In direct competition against Oracle, SAP won several significant deals this quarter with companies including Maytag Corp., Fender Musical Instruments Corp. and Newell Rubbermaid Inc., said SAP America Inc. CEO Bill McDermott.
“We beat Oracle, where they substantially discounted beyond the market norms,” he said.
Without directly invoking Oracle’s name, SAP CEO Henning Kagermann criticized the company’s tactics in launching its unsolicited bid for PeopleSoft.
“We have seen this consolidation (trend) in the market, and we are a little concerned that the way it was handled was not very professional. Normally, our industry relies on trust, long-term trust from our clients,” he said. “We feel there is short-term damage to our industry.”
SAP launched last month an advertising campaign aimed at wooing disenchanted PeopleSoft and Oracle customers. The campaign isn’t intended to generate immediate sales, but rather to prime future opportunities for SAP, executives said.

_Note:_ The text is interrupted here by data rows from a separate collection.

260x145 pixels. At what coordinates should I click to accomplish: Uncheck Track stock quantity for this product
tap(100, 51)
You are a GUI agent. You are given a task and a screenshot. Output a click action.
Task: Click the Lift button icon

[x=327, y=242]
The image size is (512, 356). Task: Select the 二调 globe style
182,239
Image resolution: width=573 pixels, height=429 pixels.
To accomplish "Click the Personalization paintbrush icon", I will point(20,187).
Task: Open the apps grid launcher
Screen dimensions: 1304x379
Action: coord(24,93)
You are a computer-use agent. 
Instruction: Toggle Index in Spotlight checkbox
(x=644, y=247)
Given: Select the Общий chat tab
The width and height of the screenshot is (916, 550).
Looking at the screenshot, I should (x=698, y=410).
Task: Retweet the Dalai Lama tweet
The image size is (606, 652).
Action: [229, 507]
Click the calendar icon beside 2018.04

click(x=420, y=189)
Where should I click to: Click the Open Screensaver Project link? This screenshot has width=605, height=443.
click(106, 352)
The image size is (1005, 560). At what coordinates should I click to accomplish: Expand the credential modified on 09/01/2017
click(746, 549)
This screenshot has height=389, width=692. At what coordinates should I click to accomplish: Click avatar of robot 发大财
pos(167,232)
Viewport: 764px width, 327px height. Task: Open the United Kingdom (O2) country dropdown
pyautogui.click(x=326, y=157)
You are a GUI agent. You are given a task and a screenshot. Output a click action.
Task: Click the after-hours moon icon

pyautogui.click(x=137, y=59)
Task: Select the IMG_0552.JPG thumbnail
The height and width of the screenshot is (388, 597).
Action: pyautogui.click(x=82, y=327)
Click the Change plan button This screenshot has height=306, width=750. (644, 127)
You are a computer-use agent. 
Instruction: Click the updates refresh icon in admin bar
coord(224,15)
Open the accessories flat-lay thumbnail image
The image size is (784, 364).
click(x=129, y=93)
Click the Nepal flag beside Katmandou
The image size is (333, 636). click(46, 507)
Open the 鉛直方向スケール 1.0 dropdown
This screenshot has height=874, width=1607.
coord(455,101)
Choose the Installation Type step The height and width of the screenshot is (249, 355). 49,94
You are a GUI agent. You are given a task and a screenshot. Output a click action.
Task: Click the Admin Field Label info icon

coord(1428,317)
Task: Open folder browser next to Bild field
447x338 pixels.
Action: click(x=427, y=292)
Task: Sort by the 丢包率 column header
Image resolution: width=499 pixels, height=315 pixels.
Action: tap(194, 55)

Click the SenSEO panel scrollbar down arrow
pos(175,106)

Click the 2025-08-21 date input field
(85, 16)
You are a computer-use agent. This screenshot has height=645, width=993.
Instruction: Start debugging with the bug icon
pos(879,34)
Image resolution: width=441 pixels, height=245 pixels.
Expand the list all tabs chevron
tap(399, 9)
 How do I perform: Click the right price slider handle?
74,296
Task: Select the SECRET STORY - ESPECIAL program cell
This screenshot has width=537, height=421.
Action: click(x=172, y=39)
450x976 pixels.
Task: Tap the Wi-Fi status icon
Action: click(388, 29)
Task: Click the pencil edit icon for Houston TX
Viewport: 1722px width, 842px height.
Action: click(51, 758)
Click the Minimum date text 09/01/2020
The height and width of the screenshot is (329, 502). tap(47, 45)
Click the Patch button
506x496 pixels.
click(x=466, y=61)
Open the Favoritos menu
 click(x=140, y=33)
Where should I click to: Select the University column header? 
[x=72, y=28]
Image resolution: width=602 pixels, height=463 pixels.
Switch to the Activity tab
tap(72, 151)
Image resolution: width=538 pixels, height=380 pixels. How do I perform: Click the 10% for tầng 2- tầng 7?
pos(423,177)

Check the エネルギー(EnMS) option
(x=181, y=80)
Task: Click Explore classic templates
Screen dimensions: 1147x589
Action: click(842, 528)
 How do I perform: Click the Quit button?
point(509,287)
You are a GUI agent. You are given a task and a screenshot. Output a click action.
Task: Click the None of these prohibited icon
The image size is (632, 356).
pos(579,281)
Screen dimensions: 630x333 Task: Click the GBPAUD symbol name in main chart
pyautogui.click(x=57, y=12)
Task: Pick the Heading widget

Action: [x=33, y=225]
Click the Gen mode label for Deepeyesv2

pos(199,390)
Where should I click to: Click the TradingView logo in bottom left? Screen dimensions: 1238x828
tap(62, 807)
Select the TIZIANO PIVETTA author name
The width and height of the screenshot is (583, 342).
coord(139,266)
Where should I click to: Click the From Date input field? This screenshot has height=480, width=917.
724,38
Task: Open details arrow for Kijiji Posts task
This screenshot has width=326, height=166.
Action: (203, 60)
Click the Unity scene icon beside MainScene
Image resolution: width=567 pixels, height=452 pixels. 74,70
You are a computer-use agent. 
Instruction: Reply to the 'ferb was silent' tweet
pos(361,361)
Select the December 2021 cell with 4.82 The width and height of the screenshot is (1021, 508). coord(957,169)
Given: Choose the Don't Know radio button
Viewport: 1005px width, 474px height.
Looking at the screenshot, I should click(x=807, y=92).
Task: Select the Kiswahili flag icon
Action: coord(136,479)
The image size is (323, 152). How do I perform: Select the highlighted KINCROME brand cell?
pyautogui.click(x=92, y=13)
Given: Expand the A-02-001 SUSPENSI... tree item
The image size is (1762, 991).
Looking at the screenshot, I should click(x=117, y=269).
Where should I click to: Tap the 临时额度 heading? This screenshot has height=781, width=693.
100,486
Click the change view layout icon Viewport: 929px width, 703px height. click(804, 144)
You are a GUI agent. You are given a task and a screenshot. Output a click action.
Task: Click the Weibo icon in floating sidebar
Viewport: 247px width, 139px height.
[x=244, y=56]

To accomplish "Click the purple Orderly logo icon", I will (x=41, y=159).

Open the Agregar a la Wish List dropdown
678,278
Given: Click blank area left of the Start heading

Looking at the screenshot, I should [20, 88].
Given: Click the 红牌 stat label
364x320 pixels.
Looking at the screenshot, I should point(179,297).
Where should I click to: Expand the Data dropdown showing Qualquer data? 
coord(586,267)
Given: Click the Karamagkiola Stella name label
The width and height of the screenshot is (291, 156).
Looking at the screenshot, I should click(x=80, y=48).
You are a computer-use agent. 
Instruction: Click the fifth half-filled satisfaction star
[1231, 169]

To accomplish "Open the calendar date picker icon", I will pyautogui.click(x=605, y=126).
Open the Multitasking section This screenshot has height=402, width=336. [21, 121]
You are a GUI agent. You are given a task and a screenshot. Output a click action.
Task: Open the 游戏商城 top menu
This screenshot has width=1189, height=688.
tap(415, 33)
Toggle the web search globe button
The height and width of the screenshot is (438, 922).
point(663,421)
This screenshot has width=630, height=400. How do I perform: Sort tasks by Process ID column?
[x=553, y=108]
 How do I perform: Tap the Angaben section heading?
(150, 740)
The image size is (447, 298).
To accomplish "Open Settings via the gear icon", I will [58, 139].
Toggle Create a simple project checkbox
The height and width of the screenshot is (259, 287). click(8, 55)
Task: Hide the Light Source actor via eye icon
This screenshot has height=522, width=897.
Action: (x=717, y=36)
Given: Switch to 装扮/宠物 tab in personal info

“The campaign cannot deliver any short-term results because the cycles are still going to be the same. A customer who has to make an important decision like this will take his time,” Apotheker said. “What it did generate is the opportunity to talk to a certain number of customers using competitive products, and these talks are continuing.”
Apotheker said he can’t predict how long the industry’s price warfare will continue.
“It depends on how (the PeopleSoft/Oracle battle) is going to play out,” he said. “If it’s going to drag on for another year or so, and that’s possible, then I do believe the pricing pressure will cease. There’s an element of suicide here.”